Hello. I am conducting a CFA (MLR estimator) with three, continuous indicators across 4 groups. For one of my groups, I get one non-significant, negative (near zero, within 95% CI) residual variance when my intercepts are freely estimated and factor mean is set to 0 for all groups (my Model 1). I could set the residual variance to 0, but then I get a standardized factor loading and r-square of 1.000, which I consider non-"useful" information. If I re-run Model 1 for just that group, I get the same results.
But, when I constrain factor loadings to be equal across groups (free intercepts, factor mean at 0) for my Model 2, I get a positive residual variance for that variable and group (.609), which is a value still within the original 95% CI of Model 1. To re-run Model 1, might I set the residual variance for that variable for that group to .609 instead of zero so that I might get "usable" estimates?
bmuthen posted on Saturday, February 26, 2005 - 4:54 pm
If the model with invariant loadings fits well, you could make an argument that what you propose is reasonable - you are borrowing information from the other groups to get a better estimate for that residual variance. It is a bit ad hoc, however, since the fixed value of .609 has sampling variability so the resulting SEs of the model might need to be taken with a grain of salt (i.e. work with conservative tests of parameter significance).
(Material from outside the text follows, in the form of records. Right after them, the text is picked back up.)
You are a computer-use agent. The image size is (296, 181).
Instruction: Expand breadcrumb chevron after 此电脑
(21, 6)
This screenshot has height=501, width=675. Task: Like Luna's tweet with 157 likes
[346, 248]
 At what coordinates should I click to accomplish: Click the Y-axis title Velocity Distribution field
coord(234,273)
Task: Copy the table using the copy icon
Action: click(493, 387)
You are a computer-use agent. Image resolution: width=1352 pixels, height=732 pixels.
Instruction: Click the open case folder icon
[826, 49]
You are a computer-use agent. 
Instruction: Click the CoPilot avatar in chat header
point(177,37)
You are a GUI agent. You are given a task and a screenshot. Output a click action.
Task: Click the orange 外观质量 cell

rpaxton posted on Saturday, February 18, 2006 - 9:06 pm
I and trying to confirm the factor structure of 2 second order CFA's with 5 factors each. For some reason the residual variance for one of the factors is negative. Would you recommend deleting that factor? What steps should be taken to handle this situation.
bmuthen posted on Sunday, February 19, 2006 - 2:45 pm
You could fix that residual variance at zero. That would mean that that first-order factor is a perfect indicator of the second-order factor - this happens in some instances.
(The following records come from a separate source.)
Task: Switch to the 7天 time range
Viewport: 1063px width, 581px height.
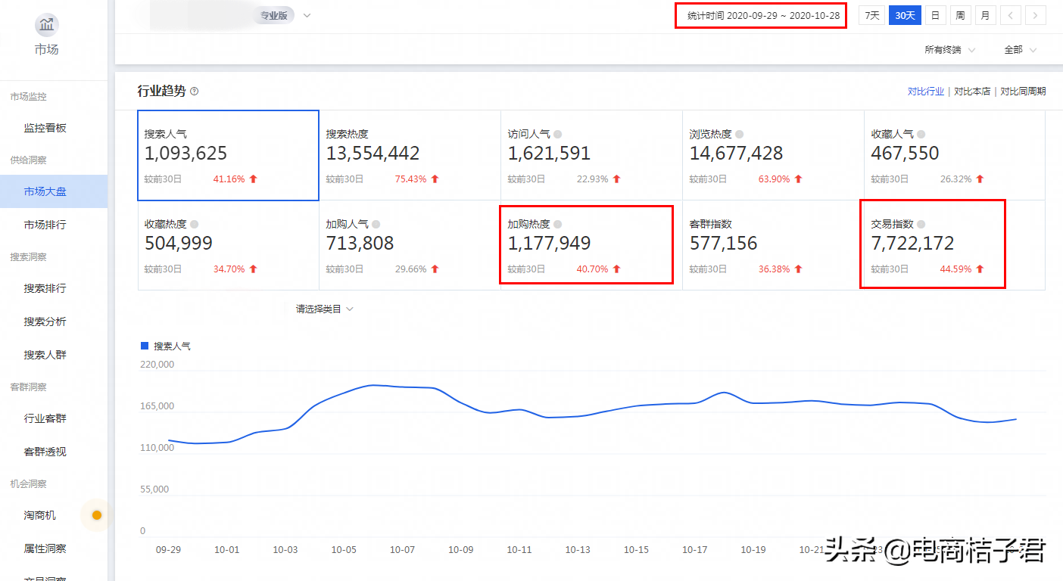Action: coord(872,15)
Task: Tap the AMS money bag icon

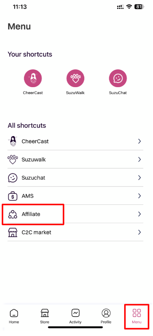Action: pos(13,196)
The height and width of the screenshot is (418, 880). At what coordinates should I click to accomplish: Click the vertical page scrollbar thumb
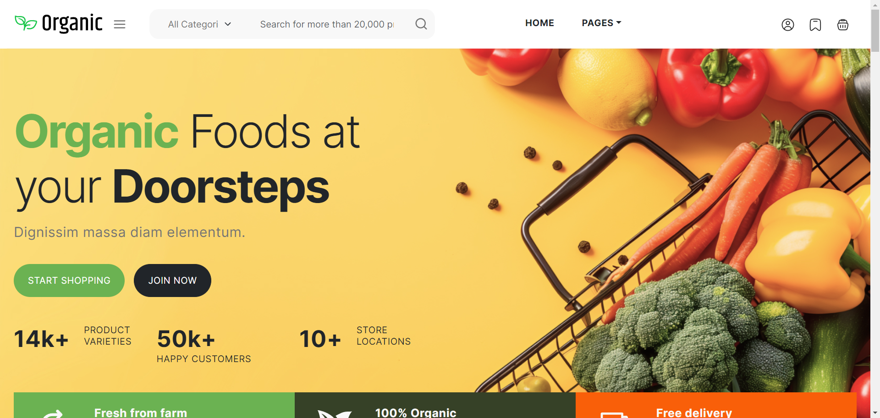pyautogui.click(x=875, y=30)
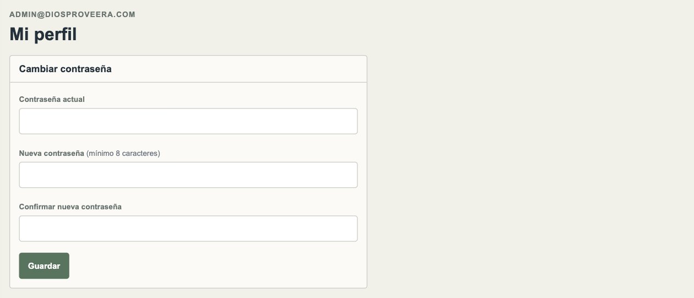Click the "Cambiar contraseña" card title
This screenshot has width=694, height=298.
(66, 69)
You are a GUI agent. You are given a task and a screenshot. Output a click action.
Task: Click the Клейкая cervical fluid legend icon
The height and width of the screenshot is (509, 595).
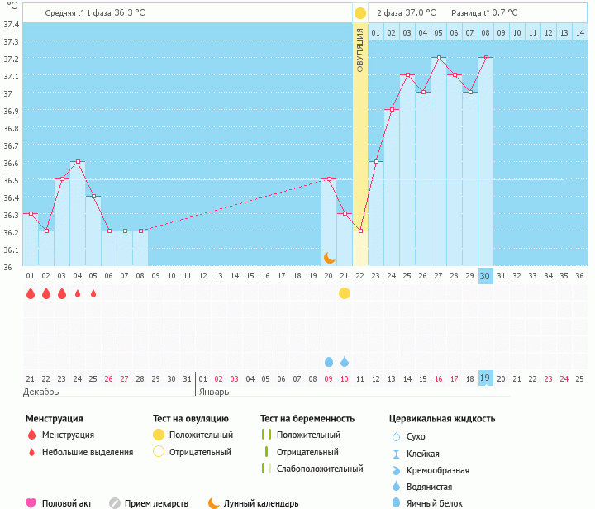396,454
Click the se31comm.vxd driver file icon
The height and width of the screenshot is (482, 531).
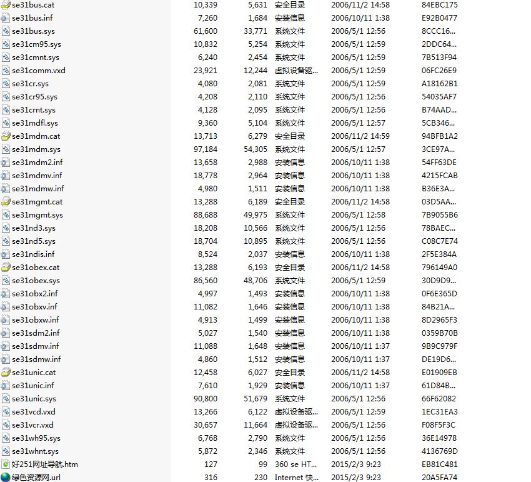tap(6, 71)
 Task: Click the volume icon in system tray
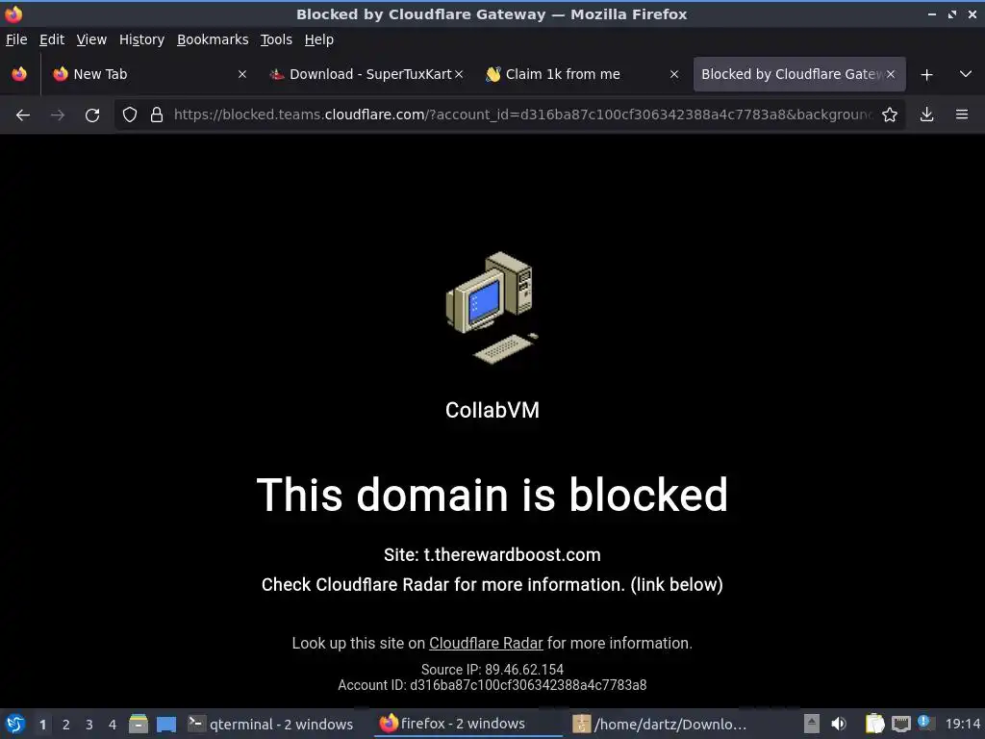(839, 724)
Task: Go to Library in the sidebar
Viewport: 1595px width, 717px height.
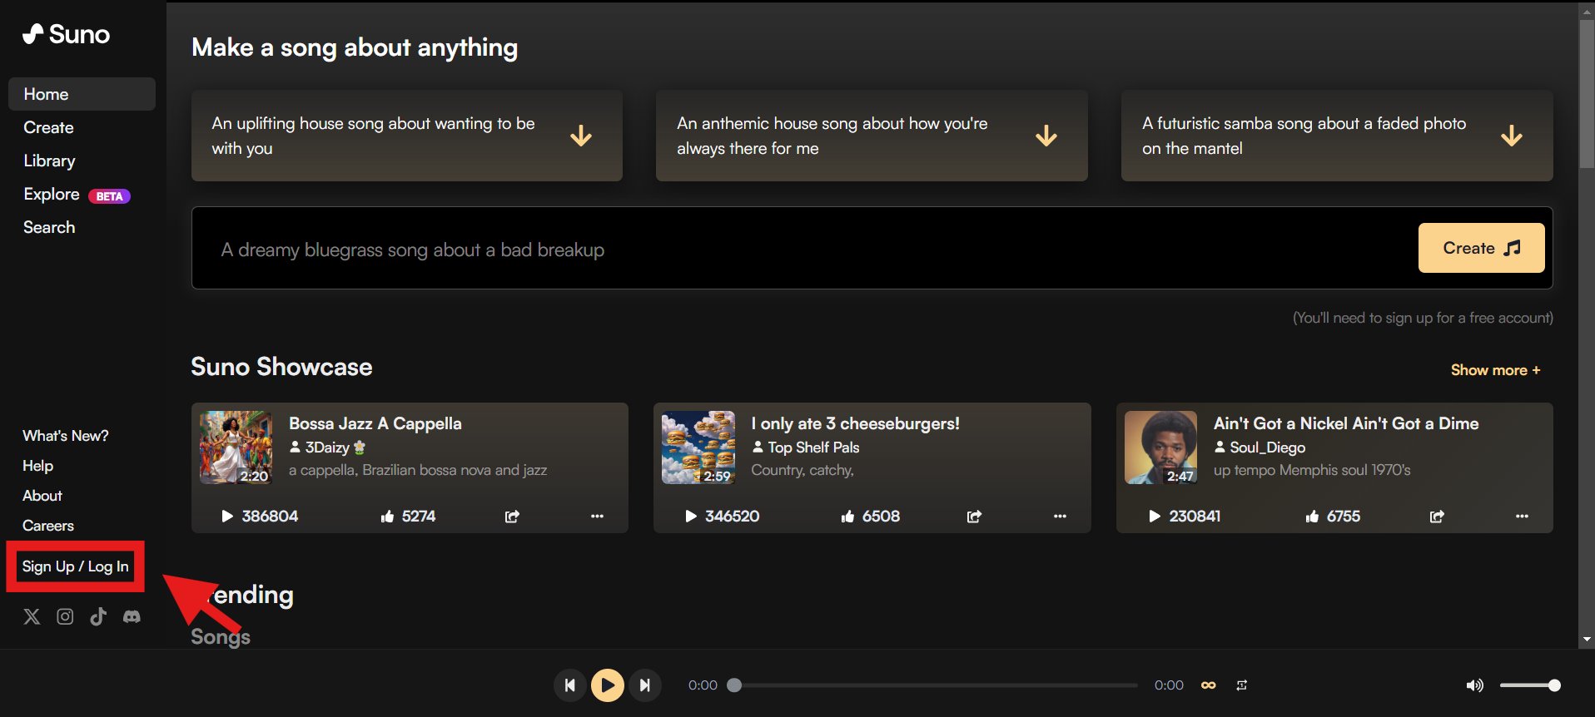Action: tap(49, 161)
rpaxton posted on Sunday, February 19, 2006 - 4:27 pm
How would I fix the residual variance to zero. This is my model statement: f1 by var2-var3; . . . F10 by var27-var30; exper by f1-f5; behav by f6-f10; !............................... Should I just say F9@0 below the final statement. Thanks
bmuthen posted on Sunday, February 19, 2006 - 4:42 pm
Valeriana posted on Tuesday, March 21, 2006 - 7:41 am
Hi, I´m trying to use a CFA model to test convergent and discriminant validity. Though, almost all the residual variance are non-significant. If I fix them at zero, indexes such as "composite reliability" or "average variance extracted" or any other reliability index will be inflated. What should I do? Thank´s.
After looking through various discussion boards, I figured out how to fix my problem of having a negative residual variance for my variable dep3. I just added a line dep3@0 to the model command:
VARIABLE: NAMES ARE ...; MISSING = ALL (99); USEVAR = dep1 dep2 dep3 critsen1 critgf1 das1; ANALYSIS: TYPE = MEANSTRUCTURE MISSING; MODEL: i s | dep1@1dep2@2dep3@3; i s ON critsen1 critgf1 das1; dep3@0; OUTPUT: TECH4 SAMPSTAT STANDARDIZED MODINDICES (3.84);
I am pleased to have figured out how to fix the problem. However, I do not fully understand why setting that residual variance to zero allowed the model to run. Can you offer me any help in understanding this at a more applied level? Thanks!
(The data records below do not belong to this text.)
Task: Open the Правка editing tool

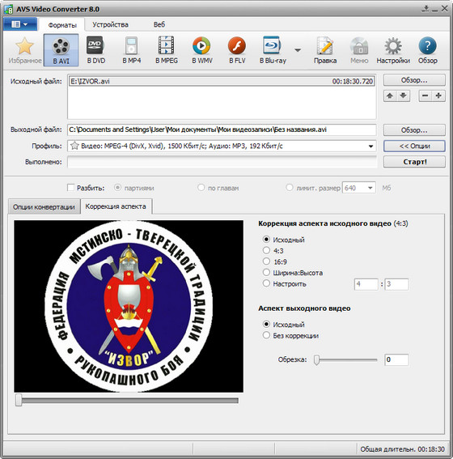Action: (x=325, y=50)
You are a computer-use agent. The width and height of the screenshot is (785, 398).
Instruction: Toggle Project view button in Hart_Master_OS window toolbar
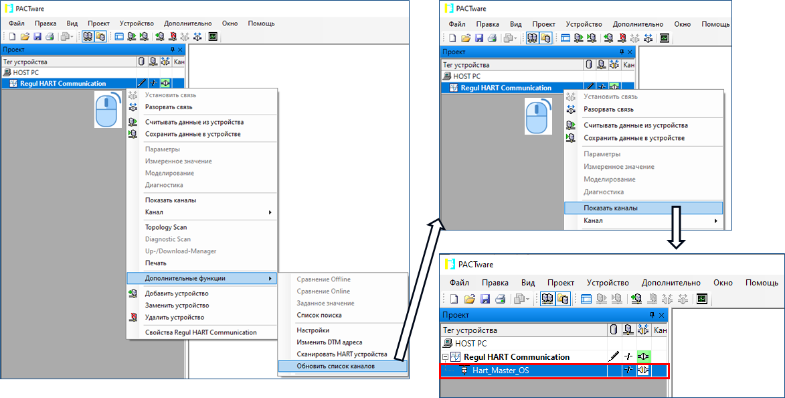(x=547, y=299)
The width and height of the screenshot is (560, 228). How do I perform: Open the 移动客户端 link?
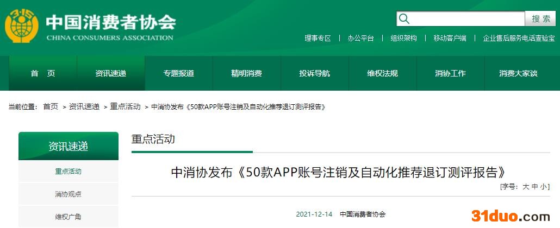coord(450,38)
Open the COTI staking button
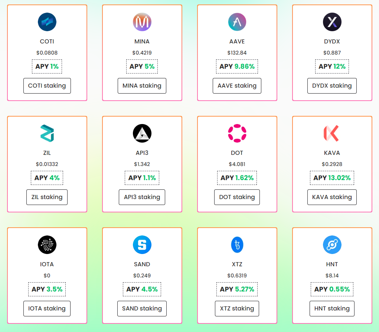Screen dimensions: 379x332 47,86
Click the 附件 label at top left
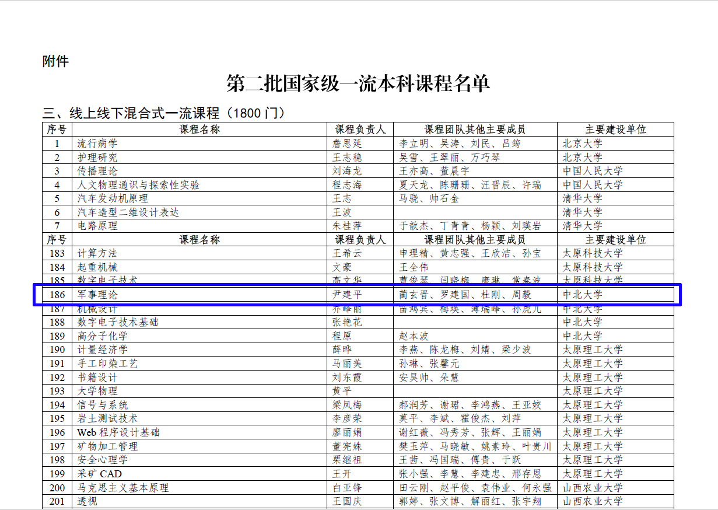 point(55,61)
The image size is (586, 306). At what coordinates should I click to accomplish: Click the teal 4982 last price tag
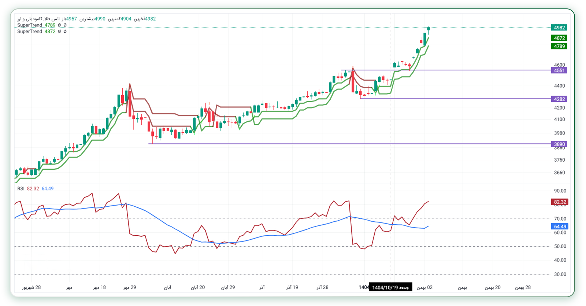(559, 27)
Fixing a negative residual variance is done if the residual variance is a small negative value and not signficant. Othwerwise, the model should be changed.
The reason that this is a problem is that variances cannot be negative by definition.
Suzanne Jak posted on Tuesday, April 22, 2008 - 1:09 am
I'm fitting 2 first-order and 1 second-order factor on 7 continuous observed variables. Using scaling in lambda, the residual variance of de first factor is negative. My model runs well when I fix the variance of this factor to 1, and remain the factorlading of the first factor to be 1.
Q1: Is this bad practice? Q2: I thought it is useless to have 1 indicator for a factor, so I regressed de variable 'kub' direct on de 2-order factor. Is this ok?
This is my input:
Title: factormodel met weging sommen op 2 factoren, f1 fixed op 1
Data: FILE IS schaal.dat;
Variable: NAMES ARE ana cijf fig kub som syl voc w; WEIGHT IS w;
Analysis: ESTIMATOR = MLR;
Model: f1 BY fig ana syl cijf som; f1@1; f2 BY som voc; f3 BY f1 f2 kub;
You should not set the metric of the factor by both fixing a factor loading to one and fixing the factor variance to one. If you relax one of these restrictions, the model is not identified. You need a minimum of three first-order factors for the model to be identified without making perhaps unrealistic restrictions on the model.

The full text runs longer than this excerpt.